Depuis le mois de janvier il devint clair que l’équipée andine des gnous serait composée d’une horde clairsemée. Petit Gnou et Finougnou avaient renoncé de longue date à user leurs sabots sur les terres australes du nouveau monde hispanique.
Une nouvelle cataclysmique tomba sur les téléscripteurs whatsappiens et gnoussiens: PapaGnou ne serait pas du voyage. Son palpitopraticien lui avait interdit de prendre la route des Andes sans avoir au préalable charcuté son petit cœur de beurre et de chantilly. Le grand chef gnou avait essayé de négocier avec l’intraitable Hippocrate sans que rien n’y fisse: d’abord la partie de billard et le reste ensuite, avait-il sentencieusement affirmé. Les gnous consternés se consultèrent à propos de la tactique à adopter. La première idée qui vint à leurs esprits fût d’annuler le périple: on s’y reprendrait ultérieurement. Un voyage de Gnous sans PapaGnou est aussi inimaginable qu’un sachet de frites sans mayonnaise, un dessert sans crème fouettée ou un petit-déjeuner sans beurre.
Aussi altruiste que généreux, le leader incontesté de la horde ruminante conseilla de lui chercher un substitut en le laissant à son lit de souffrances. La proposition peu alléchante pour les ruminants habitués à ne se déplacer que derrière leur chef fût cependant adoptée à contrecœur. Les arrhes versées pour la location des montures eurent été perdues en cas de désistement. On se mit en quête d’un quatrième larron pour la foire; des hypothèses fusèrent, scandées d’interjections et de longs silences révélateurs.
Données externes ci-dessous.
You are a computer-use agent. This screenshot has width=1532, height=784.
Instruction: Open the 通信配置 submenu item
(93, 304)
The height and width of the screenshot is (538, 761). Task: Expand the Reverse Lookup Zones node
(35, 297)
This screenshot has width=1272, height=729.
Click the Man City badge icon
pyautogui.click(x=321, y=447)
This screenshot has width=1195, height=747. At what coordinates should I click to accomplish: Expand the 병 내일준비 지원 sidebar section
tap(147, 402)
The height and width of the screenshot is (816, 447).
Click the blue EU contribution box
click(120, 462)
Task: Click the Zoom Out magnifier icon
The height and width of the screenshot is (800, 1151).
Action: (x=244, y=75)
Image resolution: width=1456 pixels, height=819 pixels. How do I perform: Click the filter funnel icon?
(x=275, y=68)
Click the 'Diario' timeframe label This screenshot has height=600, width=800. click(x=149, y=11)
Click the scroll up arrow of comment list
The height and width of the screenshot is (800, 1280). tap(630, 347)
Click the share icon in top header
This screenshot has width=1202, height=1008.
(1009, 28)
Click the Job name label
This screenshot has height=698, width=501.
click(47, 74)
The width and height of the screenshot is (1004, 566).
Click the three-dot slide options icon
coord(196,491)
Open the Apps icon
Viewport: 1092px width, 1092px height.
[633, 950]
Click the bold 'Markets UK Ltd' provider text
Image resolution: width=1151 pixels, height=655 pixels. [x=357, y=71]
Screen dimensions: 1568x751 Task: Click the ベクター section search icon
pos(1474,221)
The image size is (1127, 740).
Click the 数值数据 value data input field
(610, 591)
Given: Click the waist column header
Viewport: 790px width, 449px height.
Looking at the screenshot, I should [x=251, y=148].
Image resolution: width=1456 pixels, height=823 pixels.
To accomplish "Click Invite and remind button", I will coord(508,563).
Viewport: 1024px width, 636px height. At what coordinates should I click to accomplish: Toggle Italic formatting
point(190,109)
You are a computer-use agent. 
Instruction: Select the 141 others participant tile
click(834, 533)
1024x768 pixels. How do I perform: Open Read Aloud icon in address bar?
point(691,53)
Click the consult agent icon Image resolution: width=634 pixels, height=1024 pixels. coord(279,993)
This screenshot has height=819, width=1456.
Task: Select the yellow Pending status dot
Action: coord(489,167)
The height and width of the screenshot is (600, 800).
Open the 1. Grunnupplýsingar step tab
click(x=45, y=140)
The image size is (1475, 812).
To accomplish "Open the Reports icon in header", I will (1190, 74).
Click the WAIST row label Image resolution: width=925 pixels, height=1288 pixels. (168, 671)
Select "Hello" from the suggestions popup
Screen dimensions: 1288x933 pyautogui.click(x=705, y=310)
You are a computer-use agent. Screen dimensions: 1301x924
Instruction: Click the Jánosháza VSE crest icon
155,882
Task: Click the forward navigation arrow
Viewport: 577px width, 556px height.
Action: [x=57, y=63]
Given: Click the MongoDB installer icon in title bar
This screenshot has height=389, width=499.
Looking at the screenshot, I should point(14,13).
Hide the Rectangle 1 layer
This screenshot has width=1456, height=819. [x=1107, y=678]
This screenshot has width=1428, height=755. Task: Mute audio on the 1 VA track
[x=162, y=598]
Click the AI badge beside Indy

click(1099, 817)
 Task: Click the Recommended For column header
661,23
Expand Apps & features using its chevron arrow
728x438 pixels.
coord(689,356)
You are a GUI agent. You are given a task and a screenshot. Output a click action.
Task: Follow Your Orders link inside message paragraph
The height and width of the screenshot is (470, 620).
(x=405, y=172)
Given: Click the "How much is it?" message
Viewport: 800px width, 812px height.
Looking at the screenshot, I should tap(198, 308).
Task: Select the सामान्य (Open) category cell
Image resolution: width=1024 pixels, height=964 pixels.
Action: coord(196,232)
La dynamique gnoussienne est faite d’un équilibre subtil qu’il faut préserver; les gros mots fusent régulierement, les éclats de voix occasionnellement, mais rares sont les altercations. Elles s’estompent instantanément grâce au respect mutuel qui anime les ruminants et le feu s’éteint faute de combustible oral. A défaut d’extinction spontanée, les observateurs du conflit viennent à la rescousse pour noyer l’incendie tels des scouts éteignant le feu de camp avant de rejoindre leurs tentes en soulageant leur vessie. Les gnous ne se couchent pas en se malentendant.
Untel n’a-t-il pas la rancune tenace? Tel autre est-il suffisamment aguerri au pilotage sur deux roues? On convint de choisir unanimement le quatrième compère ou de partir à trois. Bernagnou avait été approché par Charmingnou qui assurait que le matching serait fructueux. Ses états de services bi-cycliques ayant été jugés suffisants pour parcourir 3.000 kilomètres de routes andines, on se pencha sur la symbiose et l’on conclut que la recrue ne terminerait pas cuite.
Bernagnou fût accueilli par accalamation et on se mit à fourbir le matériel nécessaire et à affiner le roadbook, mission qui avait été confiée par PapaGnou à McGnou dès le mois de décembre 2022. Prémonition ou pusillanimité? Il s’était refusé à organiser le voyage prétextant de sa méconnaissance de la langue de Cervantes.
Il avait toutefois recommandé l’assistance d’un véhicule accompagnateur conduit par un chauffeur facilitateur hispanophone. Le choix se porta sur Tonygnou qui avec ses contacts locaux était familiarisé à la mentalité des indigènes composé d’un subtil mélange de sublime complaisance et de redoutable inefficacité.
On fixa un roadbook ambitieux, plaisant et raisonnable. Google Streetview permet d’ausculter l’état des routes à une époque indéterminée mais pas d’éviter les déconvenues. Il fallait se ménager des plages de repos sur un parcours judicieusement établi.
On convint en février d’un parcours initiatique d’intégration de Bernagnou. La dynamique bien rodée de là circulation gnoussienne devait être comprise par numéro 4, moins habitué aux galops rassemblés.
Un tour d’Ardenne et de grand-duché, ponctué d’une courte pointe palatine fût fixée au 1er mars. Après un brunch à Montjardin, la troupe s’élança sur un trajet sinueux et escarpé. Le froid pinçait les mains et les pieds; il fouettait également les visages des onguligrades engoncés dans leurs couches de protection thermique. La horde évolua en souplesse; les arrêts aux changements de direction, le comptage des casques oranges dans le rétroviseur et les pauses permirent d’accorder sans longs sanglots les violons du printemps. Un ultime arrêt à l’auberge Huberty de Kautenbach fût l’occasion de réchauffer les antérieurs et les gosiers du groupe engourdi par le froid.